DH and I have been together for 20 years and aside from that nasty cedar-swamp deer he got our first year together, his annual harvest has been superb. This year, however, he shoulder- shot one in late evening and had to go find it the next morning. He said it had a hanging hoof from some entrapment with some sort of twine, aside from the shoulder shot.

My question is - he harvested the heart, liver and tenderloins for me to bring home the day he found it and is hanging the rest on the buck pole. When I opened the bags to clean and wrap for freezing, I noticed the smell was "different". I can only describe it as a mix of cigarette smoke and urine. I know that sounds weird.

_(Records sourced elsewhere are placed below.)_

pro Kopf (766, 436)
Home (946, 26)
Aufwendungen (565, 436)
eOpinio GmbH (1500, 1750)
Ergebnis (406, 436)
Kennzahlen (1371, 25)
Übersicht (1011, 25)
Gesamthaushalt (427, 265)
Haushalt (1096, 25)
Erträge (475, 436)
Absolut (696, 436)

Can anyone tell me if this critter is ok?


----------



## Oldcountryboy (Feb 23, 2008)

If in doubt, throw it out! 

Have you soaked it in water and still smell bad? Blood shot meat has a bad odor also. You said he shot it in the shoulder where the heart and liver is nearby. I would say soak them in water for a while and wash and trim off all bloodshot off as much as possible. Then if it still smells bad, throw it out.


----------



## suitcase_sally (Mar 20, 2006)

I have seen blood-shot meat and this is not that. Any other suggestions? I rubbed the tenders with baking soda and left in the fridge for a couple of hours (I know, not long enough) but the smell didn't change. Yes, I soaked in water.


----------



## big rockpile (Feb 24, 2003)

I shot a Deer in the Ham didn't find it until the next day.The blood settled in that Ham.It had a Smell so I lost the Whole Ham.

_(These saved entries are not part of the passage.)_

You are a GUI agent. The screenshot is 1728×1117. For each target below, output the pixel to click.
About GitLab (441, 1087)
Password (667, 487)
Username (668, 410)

Gut shot one one time didn't find it until the next day.It had a smell upon Gutting I hung it washed it out let it Hang didn't notice anymore Smell or Taste. :shrug:

big rockpile

Things happen but I've never Lost a Whole Deer.


----------



## GREENCOUNTYPETE (Jul 25, 2006)

we found a nice 8 point buck that had been gut shot last saturday we found it first thng sunday morning , we didn't shoot it , but we gutted it and registered it hoping to save some meat but when i went to cut it sunday afternoon it stunk so bad after having been gutted and washed hours earlier , somtimes thats just the way it is. we composted it.


----------



## fishhead (Jul 19, 2006)

It may have built up something in the muscle from fighting the twine. Try soaking it in several changes of salt or baking soda water and see what it smells like.


----------



## Cabin Fever (May 10, 2002)

Sorry, I can't help you. I never experienced venison that "smelled." All of our deer are field dressed within 30 minutes of being shot....many times, even less time passes....and then, processed right away. I am sure the smell is from a combination of the paunch starting to decompose and a hormone rush due to the stress of a slow death.


----------



## WstTxLady (Mar 14, 2009)

debone the deer, rinse very well then soak in some ICY water with a touch of salt for a day or 2. if after that it still smell funky, feed it to the dogs. be sure to drain any bloody water & replace with more ice.


----------



## suitcase_sally (Mar 20, 2006)

Update: Dh had hung the deer and brought it home last night and butchered it this morning. The deer had absolutely no smell other than normal vension smell. I told him about the smell from the liver and such. I had frozen it by the time he brought the rest of the deer home. You can't smell it after it's frozen. I decided when the time comes to use it, if it still smells bad, the dogs will eat heartily.


----------



## Cedar Valley (Nov 10, 2010)

The reason the organs and tenderloins smell is that these pieces were in contact with the gut cavity while the deer lay out overnight. I have had a similar experience on a couple of occasions where the deer couldn't be found until the next morning. Being stubborn I even cooked and ate the tenderloins from one that was like that and they tasted like they smelled. If it was good and cool out you should have no problems with the rest of that meat.


----------